Give the rows as a JSON list of strings, one string per line with blank lines omitted, starting at the line containing "Switch to the Phrase Match tab" and ending at the line containing "tap(217, 262)", both included.

★ ★ ★ ★

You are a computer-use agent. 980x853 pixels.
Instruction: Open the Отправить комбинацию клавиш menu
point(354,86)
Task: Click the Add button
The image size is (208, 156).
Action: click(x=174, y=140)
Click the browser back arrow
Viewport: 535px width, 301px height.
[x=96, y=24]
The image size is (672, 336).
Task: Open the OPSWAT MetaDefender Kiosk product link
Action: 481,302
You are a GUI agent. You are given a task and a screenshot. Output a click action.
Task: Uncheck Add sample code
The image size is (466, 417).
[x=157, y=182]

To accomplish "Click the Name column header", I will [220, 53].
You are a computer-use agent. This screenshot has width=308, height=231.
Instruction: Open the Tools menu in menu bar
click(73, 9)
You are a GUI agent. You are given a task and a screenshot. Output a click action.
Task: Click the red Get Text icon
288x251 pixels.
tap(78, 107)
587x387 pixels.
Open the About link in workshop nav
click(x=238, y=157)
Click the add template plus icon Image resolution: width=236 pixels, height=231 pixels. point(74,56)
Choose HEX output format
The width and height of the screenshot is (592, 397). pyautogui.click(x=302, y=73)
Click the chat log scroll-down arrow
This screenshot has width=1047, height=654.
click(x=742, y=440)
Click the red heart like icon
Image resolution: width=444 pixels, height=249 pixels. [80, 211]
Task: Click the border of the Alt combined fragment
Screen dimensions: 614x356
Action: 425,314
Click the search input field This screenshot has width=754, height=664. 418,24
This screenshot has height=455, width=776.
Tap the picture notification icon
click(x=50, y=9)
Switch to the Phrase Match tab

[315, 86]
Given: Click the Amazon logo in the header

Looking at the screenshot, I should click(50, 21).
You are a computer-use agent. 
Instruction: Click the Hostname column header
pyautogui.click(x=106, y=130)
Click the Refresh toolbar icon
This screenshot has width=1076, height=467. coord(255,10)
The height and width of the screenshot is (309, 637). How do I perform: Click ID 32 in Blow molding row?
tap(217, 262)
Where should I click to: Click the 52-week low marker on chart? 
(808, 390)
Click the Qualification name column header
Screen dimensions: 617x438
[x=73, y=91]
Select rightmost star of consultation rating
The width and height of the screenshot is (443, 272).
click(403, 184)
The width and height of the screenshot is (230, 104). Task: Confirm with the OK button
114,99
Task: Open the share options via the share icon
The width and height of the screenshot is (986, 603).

★ ★ ★ ★

Solved exercise:
[
  "Switch to the Phrase Match tab",
  "[315, 86]",
  "Given: Click the Amazon logo in the header",
  "Looking at the screenshot, I should click(50, 21).",
  "You are a computer-use agent. ",
  "Instruction: Click the Hostname column header",
  "pyautogui.click(x=106, y=130)",
  "Click the Refresh toolbar icon",
  "This screenshot has width=1076, height=467. coord(255,10)",
  "The height and width of the screenshot is (309, 637). How do I perform: Click ID 32 in Blow molding row?",
  "tap(217, 262)"
]